[Dataset excerpts]
—————
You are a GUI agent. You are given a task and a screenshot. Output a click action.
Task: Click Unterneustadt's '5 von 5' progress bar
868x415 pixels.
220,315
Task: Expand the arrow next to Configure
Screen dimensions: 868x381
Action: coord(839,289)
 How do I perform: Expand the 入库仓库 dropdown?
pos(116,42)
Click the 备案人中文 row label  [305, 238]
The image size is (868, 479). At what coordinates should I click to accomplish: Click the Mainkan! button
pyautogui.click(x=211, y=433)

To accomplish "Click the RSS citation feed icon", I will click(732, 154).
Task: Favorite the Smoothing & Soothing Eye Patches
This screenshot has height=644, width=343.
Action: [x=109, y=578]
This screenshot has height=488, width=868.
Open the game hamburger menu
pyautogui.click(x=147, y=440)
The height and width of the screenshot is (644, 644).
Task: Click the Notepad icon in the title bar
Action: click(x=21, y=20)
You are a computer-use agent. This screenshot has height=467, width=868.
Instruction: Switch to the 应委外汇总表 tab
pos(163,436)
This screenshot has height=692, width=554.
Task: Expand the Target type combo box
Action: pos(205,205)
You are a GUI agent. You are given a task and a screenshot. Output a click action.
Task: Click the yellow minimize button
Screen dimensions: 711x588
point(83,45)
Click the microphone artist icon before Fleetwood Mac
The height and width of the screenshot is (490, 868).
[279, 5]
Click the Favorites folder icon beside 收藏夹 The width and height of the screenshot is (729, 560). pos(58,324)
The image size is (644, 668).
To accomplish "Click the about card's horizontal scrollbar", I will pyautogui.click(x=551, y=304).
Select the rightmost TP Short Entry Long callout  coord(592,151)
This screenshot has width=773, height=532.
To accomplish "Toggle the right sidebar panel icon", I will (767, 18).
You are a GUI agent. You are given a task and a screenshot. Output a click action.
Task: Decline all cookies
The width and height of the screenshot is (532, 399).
—————
* **WHAT THE EXERCISE ASKS**: Please copy, exactly and with nothing else, the lines above beginning at the line that has "Click the 备案人中文" and ending with the line that has "The image size is (644, 668).".

* **REPLY TO THE TASK**:
Click the 备案人中文 row label  [305, 238]
The image size is (868, 479). At what coordinates should I click to accomplish: Click the Mainkan! button
pyautogui.click(x=211, y=433)

To accomplish "Click the RSS citation feed icon", I will click(732, 154).
Task: Favorite the Smoothing & Soothing Eye Patches
This screenshot has height=644, width=343.
Action: [x=109, y=578]
This screenshot has height=488, width=868.
Open the game hamburger menu
pyautogui.click(x=147, y=440)
The height and width of the screenshot is (644, 644).
Task: Click the Notepad icon in the title bar
Action: click(x=21, y=20)
You are a computer-use agent. This screenshot has height=467, width=868.
Instruction: Switch to the 应委外汇总表 tab
pos(163,436)
This screenshot has height=692, width=554.
Task: Expand the Target type combo box
Action: pos(205,205)
You are a GUI agent. You are given a task and a screenshot. Output a click action.
Task: Click the yellow minimize button
Screen dimensions: 711x588
point(83,45)
Click the microphone artist icon before Fleetwood Mac
The height and width of the screenshot is (490, 868).
[279, 5]
Click the Favorites folder icon beside 收藏夹 The width and height of the screenshot is (729, 560). pos(58,324)
The image size is (644, 668).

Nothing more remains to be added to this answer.